A non‐randomised prospective study where a control population of similar characteristics and performance as the intervention group is identified. Data are collected in both the control and intervention groups before (at baseline) and after the intervention, and either final values (if the groups are comparable at baseline) or change from baseline values are compared. The before and after measurements may be made in the same participants or in different samples. An example of the before‐after design: a study in which 2 groups of 12‐year olds from 2 similar populations were examined for prevalence of caries prior to initiating salt fluoridation in 1 of the groups, and 5 years after starting fluoridation 12 year olds are examined in the 2 areas (1 fluoridated, the other not) and caries in the 2 groups/areas are compared. It is important to note that here the children are different in the before and after periods.

(Concurrent) Cohort study

A follow‐up study that compares outcomes of participants in subsets of the cohort ‐ to examine people who were exposed or not exposed (or exposed at different levels) to a particular intervention (or other factor of interest). Participants are studied during the same (concurrent) period prospectively or retrospectively. A prospective cohort study assembles participants and follows them into the future. A retrospective cohort study identifies subjects from past records and follows them from the time of those records to the present. An example of a prospective cohort study: 2 groups of children (subsets of a cohort) are examined at age 12 prior to the initiation of fluoridation of salt for 1 group, and these same children are followed up with annual examinations for caries for 4 years.

Figuras y tablas -
Table 1. Study designs considered for inclusion
Table 2. Study designs not considered for inclusion

Study design

Description

Historical control study

A variation on the traditional cohort study where the outcome from a new intervention/exposure is established for participants studied in 1 period and compared to those who did not received the intervention in a previous period, i.e. participants are not studied concurrently as 1 of the groups is taken from the past.

Case‐control study

Participants with and without a given outcome are identified (cases and controls respectively) and exposure to a given factor(s)/intervention(s) are compared between the 2 groups (it is investigated how exposure to suspect agents differed between the 2 groups).

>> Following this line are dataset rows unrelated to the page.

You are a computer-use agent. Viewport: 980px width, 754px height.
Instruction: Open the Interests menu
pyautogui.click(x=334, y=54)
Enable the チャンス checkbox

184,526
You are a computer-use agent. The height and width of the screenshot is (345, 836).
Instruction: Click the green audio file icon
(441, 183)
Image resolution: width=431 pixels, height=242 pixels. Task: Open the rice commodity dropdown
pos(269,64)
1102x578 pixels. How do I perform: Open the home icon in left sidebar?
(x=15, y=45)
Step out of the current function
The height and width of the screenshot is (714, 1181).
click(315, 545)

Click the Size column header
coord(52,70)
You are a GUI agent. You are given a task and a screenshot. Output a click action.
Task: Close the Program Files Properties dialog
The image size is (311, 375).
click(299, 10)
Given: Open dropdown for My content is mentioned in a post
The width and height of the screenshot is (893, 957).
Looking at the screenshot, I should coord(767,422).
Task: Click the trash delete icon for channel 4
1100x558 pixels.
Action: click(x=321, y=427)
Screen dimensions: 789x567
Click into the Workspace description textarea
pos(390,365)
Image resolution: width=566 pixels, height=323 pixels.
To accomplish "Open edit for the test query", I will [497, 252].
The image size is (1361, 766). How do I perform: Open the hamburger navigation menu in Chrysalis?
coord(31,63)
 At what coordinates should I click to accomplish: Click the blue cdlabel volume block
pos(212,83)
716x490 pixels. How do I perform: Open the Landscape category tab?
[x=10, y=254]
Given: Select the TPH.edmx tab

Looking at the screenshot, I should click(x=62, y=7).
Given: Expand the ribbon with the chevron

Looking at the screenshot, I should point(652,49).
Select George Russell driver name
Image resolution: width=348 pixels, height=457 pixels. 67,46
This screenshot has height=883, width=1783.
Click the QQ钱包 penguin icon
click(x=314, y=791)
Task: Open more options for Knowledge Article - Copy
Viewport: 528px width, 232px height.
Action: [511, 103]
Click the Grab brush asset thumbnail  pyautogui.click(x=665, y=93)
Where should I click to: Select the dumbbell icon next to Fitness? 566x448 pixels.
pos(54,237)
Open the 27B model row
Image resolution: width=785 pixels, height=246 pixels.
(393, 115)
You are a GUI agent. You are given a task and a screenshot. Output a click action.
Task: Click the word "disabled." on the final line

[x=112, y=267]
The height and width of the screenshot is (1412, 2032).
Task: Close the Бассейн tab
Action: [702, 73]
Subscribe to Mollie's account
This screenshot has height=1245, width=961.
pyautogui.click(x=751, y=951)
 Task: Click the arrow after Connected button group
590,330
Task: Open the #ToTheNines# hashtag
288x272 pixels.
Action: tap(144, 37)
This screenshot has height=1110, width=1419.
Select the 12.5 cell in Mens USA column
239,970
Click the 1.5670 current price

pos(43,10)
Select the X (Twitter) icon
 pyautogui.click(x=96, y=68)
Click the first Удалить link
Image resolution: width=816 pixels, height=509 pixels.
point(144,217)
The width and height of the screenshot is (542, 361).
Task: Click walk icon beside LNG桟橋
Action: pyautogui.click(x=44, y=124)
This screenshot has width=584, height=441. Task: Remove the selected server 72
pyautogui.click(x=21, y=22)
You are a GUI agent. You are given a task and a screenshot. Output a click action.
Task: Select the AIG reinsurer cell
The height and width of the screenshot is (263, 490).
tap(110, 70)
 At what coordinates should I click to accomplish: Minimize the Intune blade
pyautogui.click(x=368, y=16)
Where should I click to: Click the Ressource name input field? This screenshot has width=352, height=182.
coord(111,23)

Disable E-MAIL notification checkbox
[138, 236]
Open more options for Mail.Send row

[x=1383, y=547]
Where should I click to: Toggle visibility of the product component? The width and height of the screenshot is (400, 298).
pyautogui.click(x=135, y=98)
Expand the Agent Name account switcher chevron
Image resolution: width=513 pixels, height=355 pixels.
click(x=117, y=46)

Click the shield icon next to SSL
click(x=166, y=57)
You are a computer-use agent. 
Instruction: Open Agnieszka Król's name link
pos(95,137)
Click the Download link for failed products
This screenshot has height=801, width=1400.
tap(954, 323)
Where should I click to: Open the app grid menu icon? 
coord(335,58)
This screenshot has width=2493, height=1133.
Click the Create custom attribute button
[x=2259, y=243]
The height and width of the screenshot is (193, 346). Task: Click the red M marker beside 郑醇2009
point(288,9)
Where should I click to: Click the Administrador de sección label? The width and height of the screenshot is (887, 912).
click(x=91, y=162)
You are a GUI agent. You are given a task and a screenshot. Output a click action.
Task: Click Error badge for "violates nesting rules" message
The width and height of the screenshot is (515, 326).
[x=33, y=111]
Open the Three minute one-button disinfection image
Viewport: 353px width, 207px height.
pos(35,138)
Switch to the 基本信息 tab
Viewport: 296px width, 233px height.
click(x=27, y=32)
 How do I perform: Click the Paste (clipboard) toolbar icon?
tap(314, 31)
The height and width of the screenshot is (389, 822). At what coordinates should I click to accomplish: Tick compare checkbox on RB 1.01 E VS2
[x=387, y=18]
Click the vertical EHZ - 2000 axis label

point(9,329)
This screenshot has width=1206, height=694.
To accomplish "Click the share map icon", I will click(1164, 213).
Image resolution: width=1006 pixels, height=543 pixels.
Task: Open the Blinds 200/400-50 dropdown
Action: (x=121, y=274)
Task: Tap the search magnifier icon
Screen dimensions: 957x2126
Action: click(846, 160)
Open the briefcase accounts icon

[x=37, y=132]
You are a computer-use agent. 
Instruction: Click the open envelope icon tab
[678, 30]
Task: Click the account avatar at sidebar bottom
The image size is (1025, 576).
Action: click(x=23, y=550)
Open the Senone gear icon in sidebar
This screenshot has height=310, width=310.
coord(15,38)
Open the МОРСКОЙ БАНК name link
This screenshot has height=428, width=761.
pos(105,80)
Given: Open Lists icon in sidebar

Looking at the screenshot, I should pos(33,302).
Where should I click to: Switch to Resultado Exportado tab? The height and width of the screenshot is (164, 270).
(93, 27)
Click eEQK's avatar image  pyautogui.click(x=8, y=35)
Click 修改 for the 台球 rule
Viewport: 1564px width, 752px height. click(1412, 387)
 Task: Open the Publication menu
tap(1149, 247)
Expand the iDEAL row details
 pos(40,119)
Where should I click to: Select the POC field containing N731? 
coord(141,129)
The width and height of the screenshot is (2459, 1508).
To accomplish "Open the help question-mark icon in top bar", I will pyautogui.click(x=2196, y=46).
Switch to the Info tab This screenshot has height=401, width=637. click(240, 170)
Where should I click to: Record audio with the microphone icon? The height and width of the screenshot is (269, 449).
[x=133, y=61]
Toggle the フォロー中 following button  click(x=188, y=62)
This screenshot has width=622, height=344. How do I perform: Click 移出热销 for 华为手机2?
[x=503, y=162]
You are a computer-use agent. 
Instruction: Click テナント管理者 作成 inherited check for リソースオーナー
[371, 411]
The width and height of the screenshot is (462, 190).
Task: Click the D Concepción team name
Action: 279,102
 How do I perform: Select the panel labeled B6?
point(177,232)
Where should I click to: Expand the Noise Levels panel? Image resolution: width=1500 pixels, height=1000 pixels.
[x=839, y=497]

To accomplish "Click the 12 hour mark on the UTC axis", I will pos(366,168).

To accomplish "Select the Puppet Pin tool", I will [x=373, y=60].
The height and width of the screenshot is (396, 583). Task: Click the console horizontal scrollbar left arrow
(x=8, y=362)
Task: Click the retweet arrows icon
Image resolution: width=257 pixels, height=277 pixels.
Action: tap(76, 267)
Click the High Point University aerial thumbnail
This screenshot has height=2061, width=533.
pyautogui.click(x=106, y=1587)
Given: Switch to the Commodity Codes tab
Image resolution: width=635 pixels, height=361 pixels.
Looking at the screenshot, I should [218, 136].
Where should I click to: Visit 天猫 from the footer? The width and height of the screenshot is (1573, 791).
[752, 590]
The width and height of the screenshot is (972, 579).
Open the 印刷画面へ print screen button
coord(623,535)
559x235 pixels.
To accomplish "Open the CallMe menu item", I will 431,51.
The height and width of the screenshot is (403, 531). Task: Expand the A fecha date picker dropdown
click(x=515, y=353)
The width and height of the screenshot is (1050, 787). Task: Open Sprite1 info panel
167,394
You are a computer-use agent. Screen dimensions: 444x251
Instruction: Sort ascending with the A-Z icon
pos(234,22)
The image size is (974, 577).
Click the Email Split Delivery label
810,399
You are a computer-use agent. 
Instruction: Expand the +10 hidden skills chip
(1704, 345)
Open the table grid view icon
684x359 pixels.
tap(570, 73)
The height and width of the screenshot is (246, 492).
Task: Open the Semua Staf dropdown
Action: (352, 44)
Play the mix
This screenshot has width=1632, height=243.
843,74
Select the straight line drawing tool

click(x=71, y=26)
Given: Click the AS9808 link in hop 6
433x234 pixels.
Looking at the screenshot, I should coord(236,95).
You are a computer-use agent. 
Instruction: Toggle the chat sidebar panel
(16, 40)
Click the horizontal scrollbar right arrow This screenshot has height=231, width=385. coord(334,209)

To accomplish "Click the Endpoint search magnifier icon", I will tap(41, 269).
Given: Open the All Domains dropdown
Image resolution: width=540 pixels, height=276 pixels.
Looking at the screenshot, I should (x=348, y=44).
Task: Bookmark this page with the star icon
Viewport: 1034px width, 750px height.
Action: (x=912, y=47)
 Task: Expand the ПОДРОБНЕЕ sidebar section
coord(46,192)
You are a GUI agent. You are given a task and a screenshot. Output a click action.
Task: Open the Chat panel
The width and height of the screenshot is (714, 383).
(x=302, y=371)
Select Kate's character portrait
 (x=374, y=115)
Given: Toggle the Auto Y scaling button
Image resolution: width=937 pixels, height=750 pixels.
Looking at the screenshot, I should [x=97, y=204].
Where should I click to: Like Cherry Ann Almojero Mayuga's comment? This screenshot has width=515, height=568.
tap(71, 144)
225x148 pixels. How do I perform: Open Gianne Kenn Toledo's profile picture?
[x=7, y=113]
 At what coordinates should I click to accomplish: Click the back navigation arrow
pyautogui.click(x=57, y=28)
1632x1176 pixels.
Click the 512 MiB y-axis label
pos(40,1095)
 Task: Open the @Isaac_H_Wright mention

Before‐and‐after study (single group pre/post‐design)

In this type of study there is a comparison of outcomes from study participants before and after they have received an intervention. The before and after measurements may be made in the same participants or in different samples. There is no control group for comparison.

Interrupted time series

Interrupted time series (ITS) studies collect observations at multiple time points before and after an intervention (interruption). The design attempts to detect whether the intervention has had an effect significantly greater than the underlying trend. The intervention effect is measured against the pre‐intervention trend. There is no way to assess the impact of any concurrent events on the outcomes of interest.

Cross‐sectional study

A study examining the prevalence of a condition/exposure and/or the relationship between a condition and other variables of interest/other characteristics as they exist in a defined population at a particular point in time.